I look at her and I almost pity her, as she sits twisted in her chair, her glorious prie-dieu with its huge Bible and the richly enameled cover behind her, the best rooms in the palace draped with the finest tapestries and a fortune in her strongbox. “You could not make a beloved king, for your boy was not a beloved child,” I say, and it is as if I am condemning her. I feel as hard-hearted, as hard-faced, as the recording angel at the end of days. “You have tried for him, but you have failed him. He was never loved as a child, and he has grown into a man who cannot inspire love nor give love. You have spoiled him utterly.”
“I loved him!” She leaps up suddenly furious, her dark eyes blazing with rage. “Nobody can deny that I loved him! I have given my life for him! I only ever thought of him! I nearly died giving birth to him and I have sacrificed everything—love, safety, a husband of my choice—just for him.”
“He was raised by another woman, Lady Herbert, the wife of his guardian, and he loved her,” I say relentlessly. “You called her your enemy, and you took him from her and put him in the care of his uncle. When you were defeated by my father, Jasper took him away from everything he knew, into exile, and you let them go without you. You sent him away, and he knew that. It was for your ambition; he knows that. He knows no lullabies, he knows no bedtime stories, he knows no little games that a mother plays with her sons. He has no trust, he has no tenderness. You worked for him, yes, and you plotted for him and you strove for him—but I doubt that you ever, in all his baby years, held him on your knees and tickled his toes, and made him giggle.”
She shrinks back from me as if I am cursing her. “I am his mother, not his wet nurse. Why would I caress him? I taught him to be a leader, not a baby.”

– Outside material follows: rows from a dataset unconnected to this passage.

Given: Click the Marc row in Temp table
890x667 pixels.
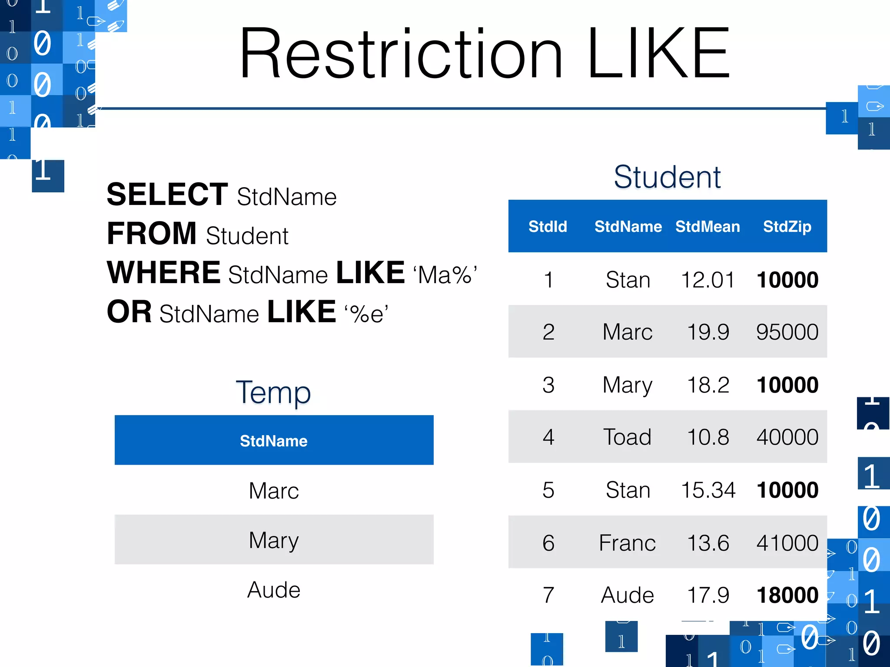Looking at the screenshot, I should click(x=274, y=491).
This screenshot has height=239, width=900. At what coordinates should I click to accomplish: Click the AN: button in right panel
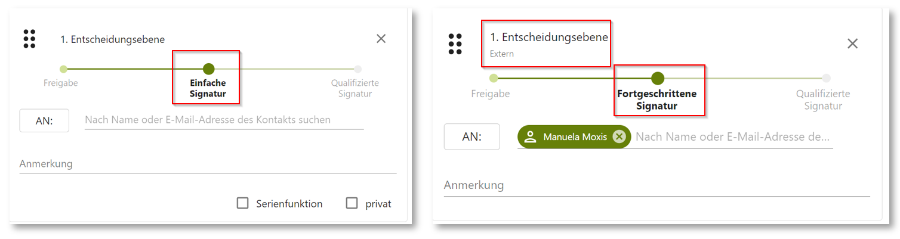click(472, 137)
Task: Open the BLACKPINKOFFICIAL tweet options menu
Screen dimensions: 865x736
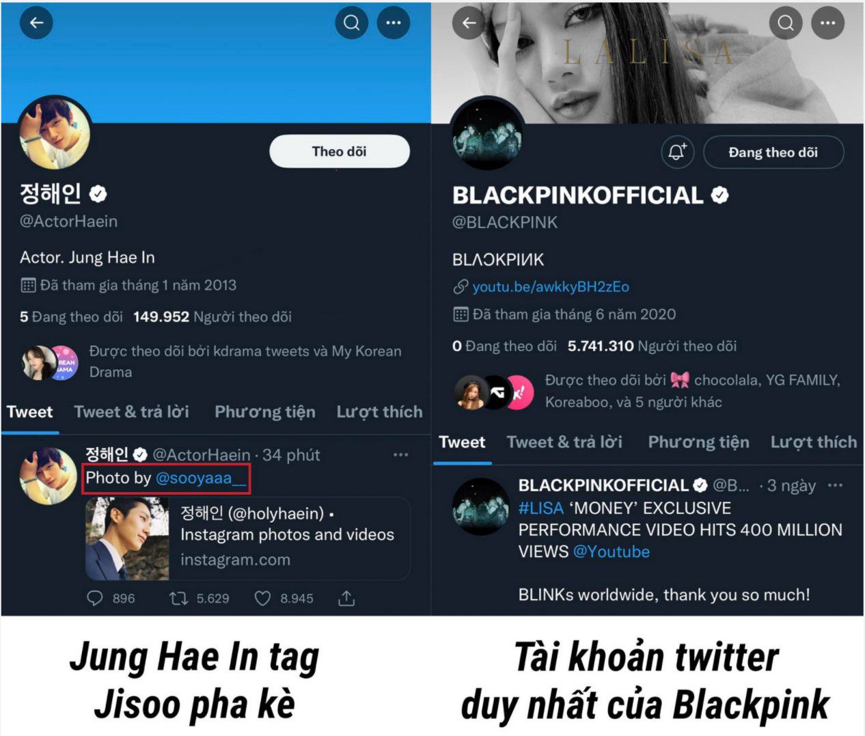Action: tap(835, 485)
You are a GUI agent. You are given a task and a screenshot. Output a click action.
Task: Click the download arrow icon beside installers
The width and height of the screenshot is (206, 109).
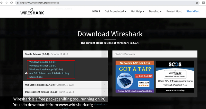point(26,73)
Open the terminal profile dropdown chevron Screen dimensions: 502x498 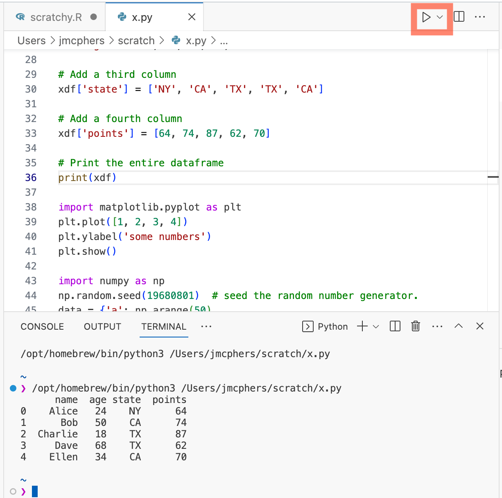tap(375, 326)
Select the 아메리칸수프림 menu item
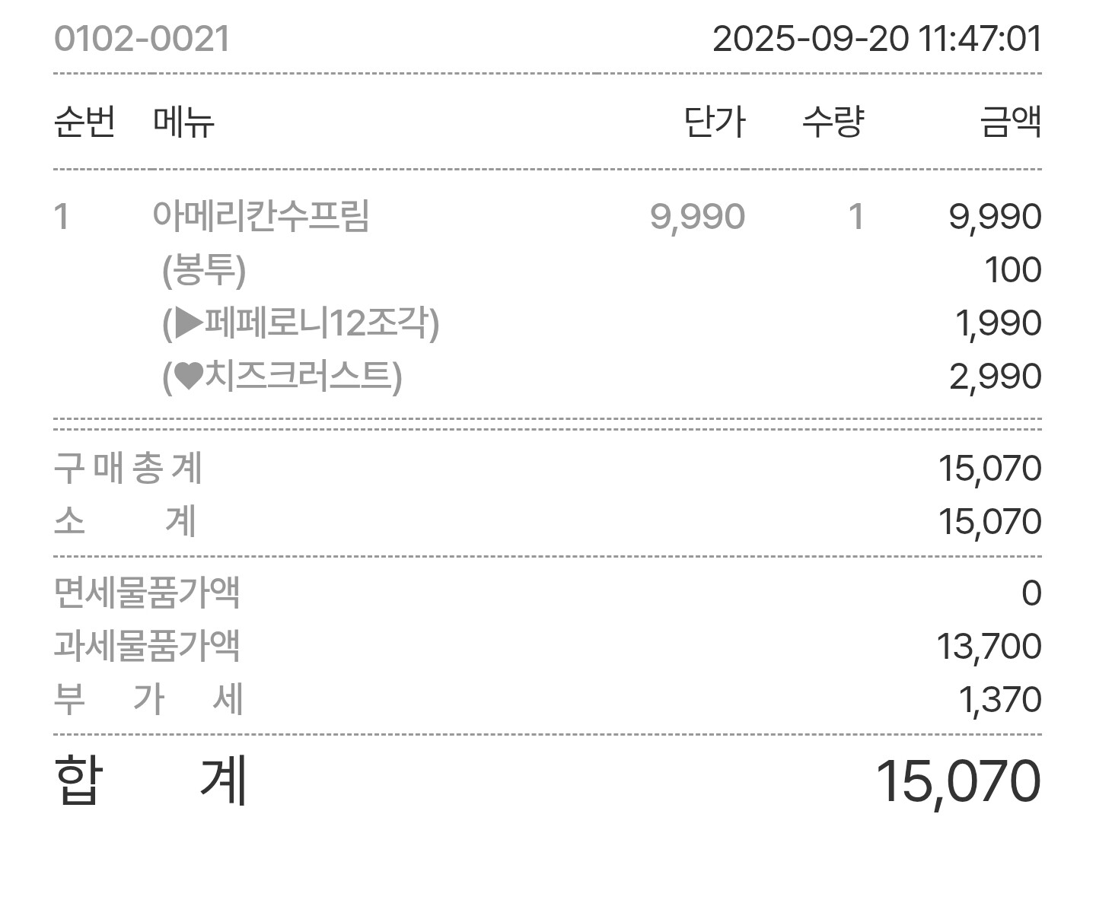Image resolution: width=1096 pixels, height=903 pixels. (261, 216)
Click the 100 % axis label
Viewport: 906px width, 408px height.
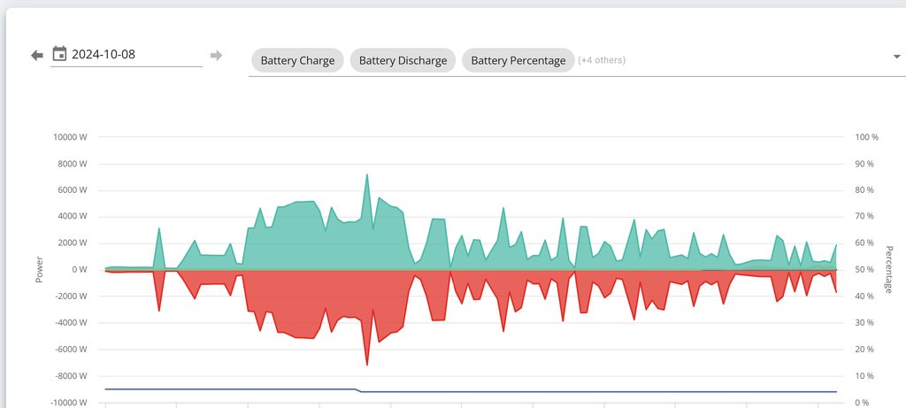click(866, 137)
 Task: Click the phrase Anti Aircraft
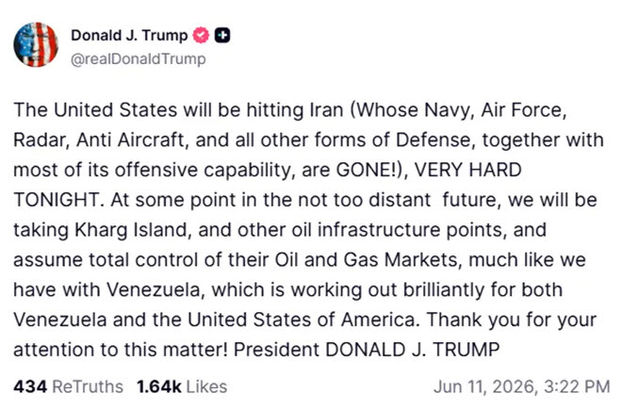pos(130,140)
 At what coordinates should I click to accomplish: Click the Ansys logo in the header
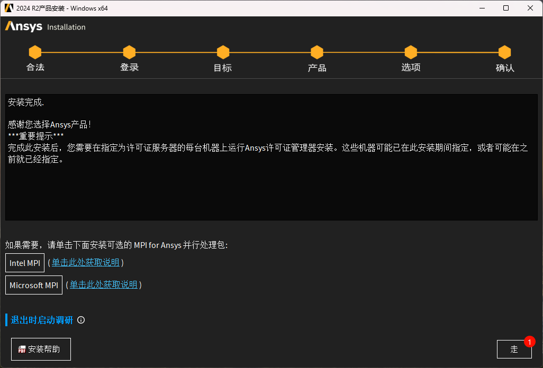(23, 27)
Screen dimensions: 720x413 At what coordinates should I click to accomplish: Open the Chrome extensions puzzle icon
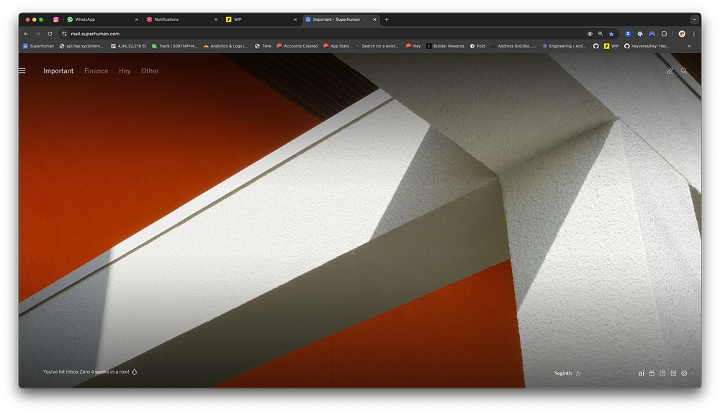664,34
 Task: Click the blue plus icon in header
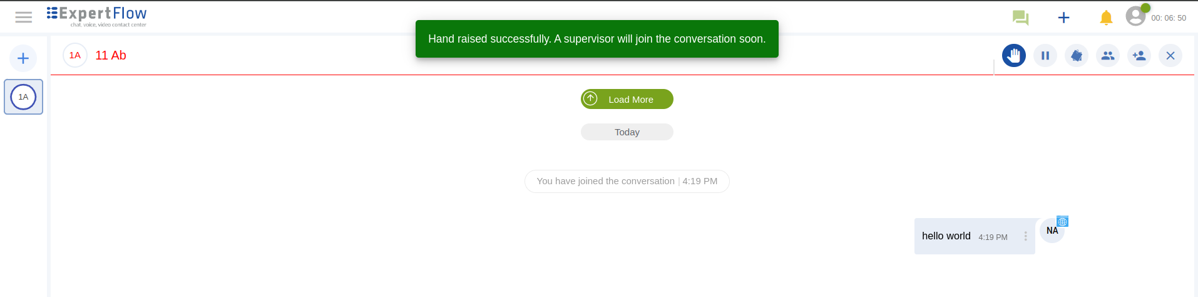coord(1063,18)
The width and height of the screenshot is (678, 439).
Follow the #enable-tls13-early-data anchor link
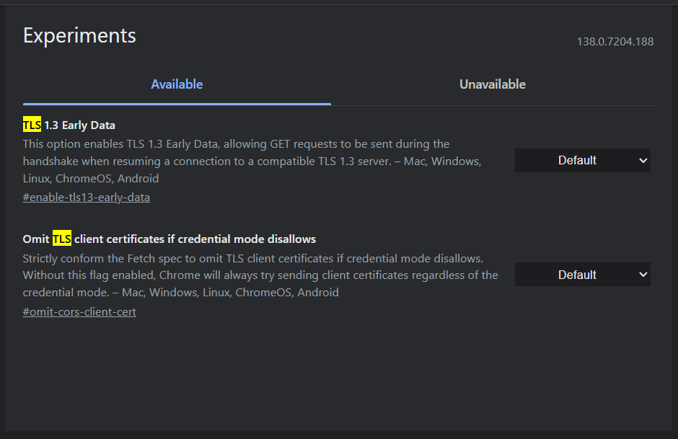click(87, 197)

“You are his commander,” I say. “His ally. But there is no true love in it—none at all. And now you see the price you pay for that. There is no true love in him, neither to give nor receive—none at all.”

Horrifying stories come from the North, of the Scots army coming in like an army of wolves, destroying everything they find. The defenders of the North of England march bravely against them, but before they can join battle, the Scots have melted away, back to their own high hills. It is not a defeat, it is something far worse than that: it is a disappearance. It is a warning which only tells us that they will come again. So Henry is not reassured, and demands money from Parliament—hundreds of thousands of pounds—and raises more in reluctant loans from all his lords and from the merchants of London to pay for men to be armed and stand ready against this invisible threat. Nobody knows what the Scots are planning, if they will raid constantly, destroying our pride and our confidence in the North of England, coming out of the blizzards at the worst time of year; or if they will wait for spring and launch a full invasion.
“He has a child,” Maggie whispers to me. The court is busy with preparations for Christmas. Maggie and her husband have been at Ludlow Castle with my son Arthur, introducing him to his principality of Wales, but they have come home to Westminster Palace in time to celebrate the Christmas feast. On the way Maggie listens to the gossip in the inns and great houses and abbeys where they stop for hospitality. “They all say that he has a child.”
At once I think how glad my mother would be, how she would have wanted to see her grandchild. “Girl or boy?” I ask eagerly.
“A boy. He’s had a boy. The House of York has a new heir.”
Foolishly, wrongly, I clasp her hands and know that my bright joy is mirrored in her smile. “A boy?”